Logiciels piratés : l'Indonésie n'en veut plus dans ses administrations

Par 23 mars 2004

Il faut commencer par balayer devant sa porte. C'est précisément ce que fait le gouvernement indonésien actuellement. Au printemps 2003, celui-ci a renforcé la loi sur la propriété commerciale et...

Il faut commencer par balayer devant sa porte. C’est précisément ce que fait le gouvernement indonésien actuellement. Au printemps 2003, celui-ci a renforcé la loi sur la propriété commerciale et prévoit aujourd’hui de la respecter lui-même. Premier effet de cette résolution, le remplacement des logiciels pirates utilisés dans les administrations du pays par des versions commerciales !

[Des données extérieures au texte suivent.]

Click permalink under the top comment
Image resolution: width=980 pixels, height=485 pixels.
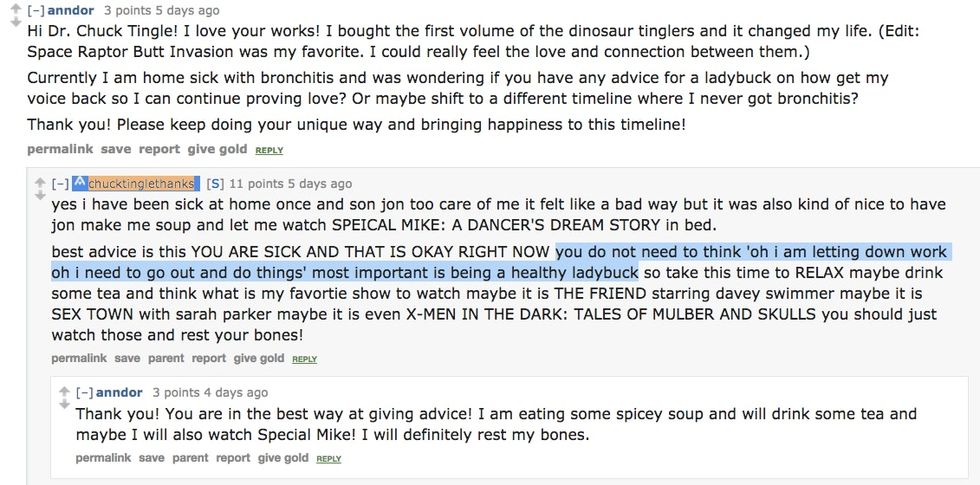60,149
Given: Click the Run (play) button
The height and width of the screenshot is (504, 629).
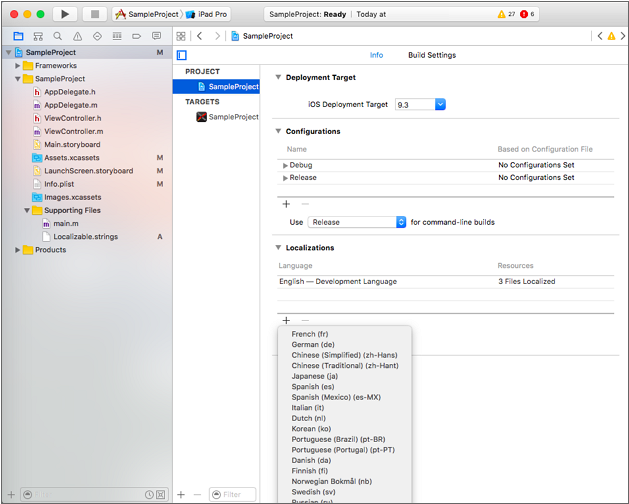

Le gouvernement compte donc faire l’inventaire de l’ensemble des logiciels pirates utilisés, et négocier auprès des revendeurs de versions officielles des prix réduits. Un plan qui ne privilégie pas Microsoft, de nouveau confronté à la décision d’un pays (après le Brésil, la Chine, etc.) de privilégier le système d’exploitation Linux.

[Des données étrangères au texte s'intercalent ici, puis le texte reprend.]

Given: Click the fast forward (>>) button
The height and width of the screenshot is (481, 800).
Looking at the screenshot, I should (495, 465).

Certaines voix laissent entendre que neuf ordinateurs sur dix en Indonésie utilisent des logiciels piratés. Une proportion que l’on retrouve notamment sur le continent africain, et dont Microsoft est le premier perdant : neuf de ses logiciels sur dix sont piratés, dans cette région du globe. Et ces versions sont aussi bien utilisées par les revendeurs que par les particuliers ou les entreprises. Microsoft estime que la régression de 10 % seulement du taux de piratage représenterait un doublement de son chiffre d’affaires en Afrique.